A large financial institution with a 24/7 SOC uses Sentinel as their primary SIEM. They have thousands of endpoints protected by Microsoft Defender for Endpoint, and their SOC analysts prefer Sentinel's interface for incident management. Before bi-directional sync, analysts had to manually copy incident details from Defender XDR to Sentinel, leading to delays and errors. After enabling the sync, all Defender XDR incidents appear automatically in Sentinel. Analysts triage and close incidents in Sentinel, and the status updates propagate back to Defender XDR. This eliminated duplicate work and reduced mean time to respond (MTTR) by 40%. The SOC also uses automation rules to assign incidents to specific teams based on severity. A key lesson: they initially forgot to assign the Security Incident Manager role to the connector's managed identity, causing sync failures. After fixing permissions, the sync worked seamlessly.
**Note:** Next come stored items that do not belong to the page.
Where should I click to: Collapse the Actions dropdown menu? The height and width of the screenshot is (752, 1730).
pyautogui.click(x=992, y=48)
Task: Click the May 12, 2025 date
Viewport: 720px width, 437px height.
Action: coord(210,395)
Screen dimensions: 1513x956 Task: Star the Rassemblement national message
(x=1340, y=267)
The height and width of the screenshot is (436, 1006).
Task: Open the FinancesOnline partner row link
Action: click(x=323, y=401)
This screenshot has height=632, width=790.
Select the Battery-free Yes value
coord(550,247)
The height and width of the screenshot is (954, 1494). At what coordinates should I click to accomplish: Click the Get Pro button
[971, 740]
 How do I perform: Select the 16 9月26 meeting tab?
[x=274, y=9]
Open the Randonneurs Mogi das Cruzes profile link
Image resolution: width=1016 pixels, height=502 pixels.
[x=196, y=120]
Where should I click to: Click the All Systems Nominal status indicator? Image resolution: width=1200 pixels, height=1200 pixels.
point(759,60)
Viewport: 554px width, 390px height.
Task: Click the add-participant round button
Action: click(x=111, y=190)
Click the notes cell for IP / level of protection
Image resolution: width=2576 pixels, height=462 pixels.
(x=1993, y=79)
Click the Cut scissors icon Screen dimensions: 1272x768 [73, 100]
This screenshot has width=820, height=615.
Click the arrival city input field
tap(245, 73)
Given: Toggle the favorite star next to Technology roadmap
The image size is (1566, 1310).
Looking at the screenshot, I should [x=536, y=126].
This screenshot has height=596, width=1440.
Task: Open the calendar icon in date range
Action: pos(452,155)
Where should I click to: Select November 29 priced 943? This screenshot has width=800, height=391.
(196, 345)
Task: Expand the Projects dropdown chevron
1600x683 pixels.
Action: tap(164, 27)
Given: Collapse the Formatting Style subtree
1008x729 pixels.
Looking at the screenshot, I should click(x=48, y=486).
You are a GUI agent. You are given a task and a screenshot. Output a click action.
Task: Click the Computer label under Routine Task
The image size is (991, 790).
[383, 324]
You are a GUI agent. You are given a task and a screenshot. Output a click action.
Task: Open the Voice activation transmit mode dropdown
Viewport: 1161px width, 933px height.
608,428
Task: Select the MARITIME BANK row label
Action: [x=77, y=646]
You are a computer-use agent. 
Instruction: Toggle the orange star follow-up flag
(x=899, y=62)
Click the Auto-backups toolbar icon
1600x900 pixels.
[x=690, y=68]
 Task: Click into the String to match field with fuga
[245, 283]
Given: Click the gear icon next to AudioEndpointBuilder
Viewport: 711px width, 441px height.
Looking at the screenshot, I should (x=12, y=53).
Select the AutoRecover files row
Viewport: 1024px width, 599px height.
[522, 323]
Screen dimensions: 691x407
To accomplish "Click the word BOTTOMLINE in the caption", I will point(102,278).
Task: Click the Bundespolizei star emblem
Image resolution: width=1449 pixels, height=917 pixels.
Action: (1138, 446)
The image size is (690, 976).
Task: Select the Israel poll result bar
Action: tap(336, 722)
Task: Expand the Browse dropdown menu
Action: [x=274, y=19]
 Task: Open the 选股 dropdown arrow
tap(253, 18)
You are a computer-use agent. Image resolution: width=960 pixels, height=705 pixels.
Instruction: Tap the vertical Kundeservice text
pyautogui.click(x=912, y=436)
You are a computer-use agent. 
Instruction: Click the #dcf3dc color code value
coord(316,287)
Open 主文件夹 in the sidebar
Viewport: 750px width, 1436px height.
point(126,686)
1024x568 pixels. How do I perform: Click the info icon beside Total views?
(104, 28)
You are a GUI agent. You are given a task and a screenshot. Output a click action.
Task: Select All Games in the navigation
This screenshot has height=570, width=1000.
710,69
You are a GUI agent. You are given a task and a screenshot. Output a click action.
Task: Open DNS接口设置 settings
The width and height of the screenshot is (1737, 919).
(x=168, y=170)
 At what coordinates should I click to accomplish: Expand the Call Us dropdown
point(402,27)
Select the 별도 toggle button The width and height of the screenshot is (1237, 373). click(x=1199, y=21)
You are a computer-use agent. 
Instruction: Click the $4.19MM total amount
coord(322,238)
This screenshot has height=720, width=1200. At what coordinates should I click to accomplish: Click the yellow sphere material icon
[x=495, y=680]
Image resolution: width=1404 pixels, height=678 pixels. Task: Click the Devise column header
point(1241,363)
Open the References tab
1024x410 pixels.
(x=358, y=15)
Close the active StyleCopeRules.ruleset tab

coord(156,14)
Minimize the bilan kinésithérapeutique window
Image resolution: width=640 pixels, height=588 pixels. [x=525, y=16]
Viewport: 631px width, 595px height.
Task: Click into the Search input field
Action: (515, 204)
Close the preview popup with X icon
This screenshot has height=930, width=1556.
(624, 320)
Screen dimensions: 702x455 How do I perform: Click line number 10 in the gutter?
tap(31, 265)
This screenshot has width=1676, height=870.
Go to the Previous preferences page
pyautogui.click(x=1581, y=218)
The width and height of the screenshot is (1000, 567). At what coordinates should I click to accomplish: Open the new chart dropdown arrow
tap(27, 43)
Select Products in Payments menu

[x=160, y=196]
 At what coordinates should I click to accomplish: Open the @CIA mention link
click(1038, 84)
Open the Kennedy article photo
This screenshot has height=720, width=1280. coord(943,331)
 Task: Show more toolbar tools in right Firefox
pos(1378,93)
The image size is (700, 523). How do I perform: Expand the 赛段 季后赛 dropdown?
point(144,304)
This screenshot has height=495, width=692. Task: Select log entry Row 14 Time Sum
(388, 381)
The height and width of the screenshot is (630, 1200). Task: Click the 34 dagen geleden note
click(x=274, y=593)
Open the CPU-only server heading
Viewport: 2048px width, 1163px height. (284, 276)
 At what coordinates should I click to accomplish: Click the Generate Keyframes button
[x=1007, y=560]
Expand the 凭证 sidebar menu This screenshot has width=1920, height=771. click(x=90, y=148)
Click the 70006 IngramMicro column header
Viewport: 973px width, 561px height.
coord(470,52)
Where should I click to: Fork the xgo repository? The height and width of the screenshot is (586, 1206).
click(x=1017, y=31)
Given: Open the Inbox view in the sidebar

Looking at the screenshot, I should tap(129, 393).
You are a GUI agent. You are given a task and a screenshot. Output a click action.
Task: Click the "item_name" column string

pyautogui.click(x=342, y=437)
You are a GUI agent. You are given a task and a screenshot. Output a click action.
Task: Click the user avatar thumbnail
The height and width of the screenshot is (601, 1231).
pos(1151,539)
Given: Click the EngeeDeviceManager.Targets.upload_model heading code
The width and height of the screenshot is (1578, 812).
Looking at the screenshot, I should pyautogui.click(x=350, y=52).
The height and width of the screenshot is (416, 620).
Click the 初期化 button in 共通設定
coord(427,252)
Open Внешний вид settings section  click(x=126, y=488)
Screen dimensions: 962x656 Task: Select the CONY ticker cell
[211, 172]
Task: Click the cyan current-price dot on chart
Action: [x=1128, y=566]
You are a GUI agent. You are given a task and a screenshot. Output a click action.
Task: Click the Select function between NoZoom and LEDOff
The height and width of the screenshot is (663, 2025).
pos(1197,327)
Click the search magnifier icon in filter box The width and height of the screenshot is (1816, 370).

A multinational corporation has separate teams for endpoint security (using Defender XDR) and cloud security (using Sentinel). The endpoint team wants to retain their native workflows in Defender XDR, while the cloud team uses Sentinel for broader correlation. Bi-directional sync allows both teams to collaborate: when the endpoint team creates an incident in Defender XDR, it appears in Sentinel where the cloud team can enrich it with cloud context (e.g., Azure AD sign-in logs). If the cloud team determines the incident is a false positive, they close it in Sentinel, and the endpoint team sees the closure in Defender XDR. This avoids conflicting statuses. They configured the polling interval to 2 minutes for faster sync. However, they encountered an issue: manual incidents created in Sentinel (not from Defender XDR) were not syncing back, causing confusion. They learned that only incidents originating from Defender XDR are synced back; manual Sentinel incidents are one-way only.